I was off the hook as the witness also described the alleged bag snatchers as being teenagers. The constable questioned me about whether anyone else had access to the car (the only candidate was down with me in Melbourne). I did note that the car was in a car port, not a garage, so was thus to that extent accessible. She suggested I check for any evidence of a break-in, which I later did. I hesitantly opened the boot – but no evidence there, nor did there appear to be any damage to the door, or interior.
So I am left with the thought that my little old car, which I left peacefully resting at home, and came back to find it in the same place, actually has another life.
I mean, if it happened once … who knows how many times it has been out without me? After all these years, has our relationship become stale? Have I left the car wanting something more?
Sure, we might have got into a rut, the daily drive to work being the biggest trip for the old hatch since there has been a second car in the household. Sure it has been quite a while since I’ve tenderly washed the bumpers, but then what’s a guy to do when there are water restrictions? And I have to admit that it has been a while since I’ve had it given a service.
To be honest, I have had thoughts of other cars. Perhaps the poor old thing noticed me coming home with the glossy brochures of shiny, new, younger cars.
Maybe I have given it cause to long for more excitement, to look for someone who can get its engine racing like back when we first met. And if so, who am I to complain if it strays when I’m not around?

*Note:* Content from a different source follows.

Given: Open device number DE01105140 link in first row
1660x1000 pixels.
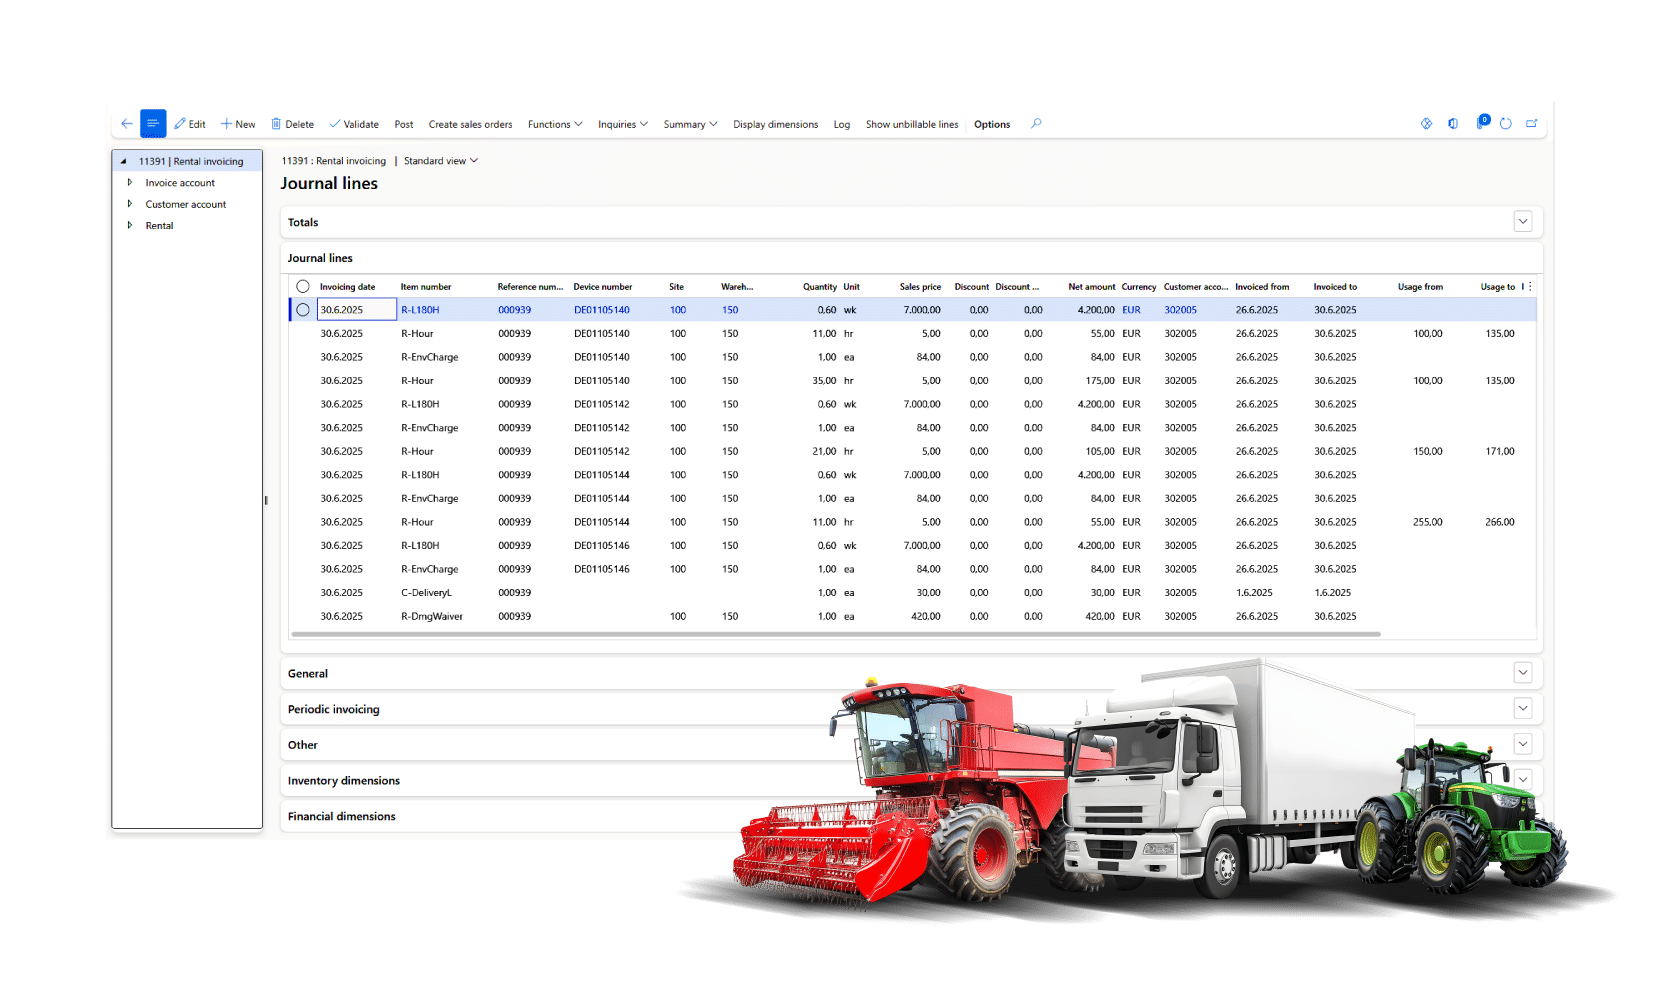Looking at the screenshot, I should [602, 310].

But now, things have gone one step further. If the allegations are correct, my car has indeed fallen in with the wrong crowd. Sure, let it have its fun, but not at the expense of the liberty of others, and not to the extent that I have to hear of these ill-conceived acts.
I had words with the car on the way back from work today. I gripped the wheel firmly and tried to steer it back onto the straight and narrow, but I’m not sure how well I drove the message home. At the end of the journey, I sat and listened to the cooling engine ticking in the otherwise silent car port. I felt a sense of expectancy, as if the car was waiting for me to leave again, so it could dream of the caress of another hand on the wheel, a firm foot on the accelerator, someone who would drive back the passion into its otherwise mundane existence.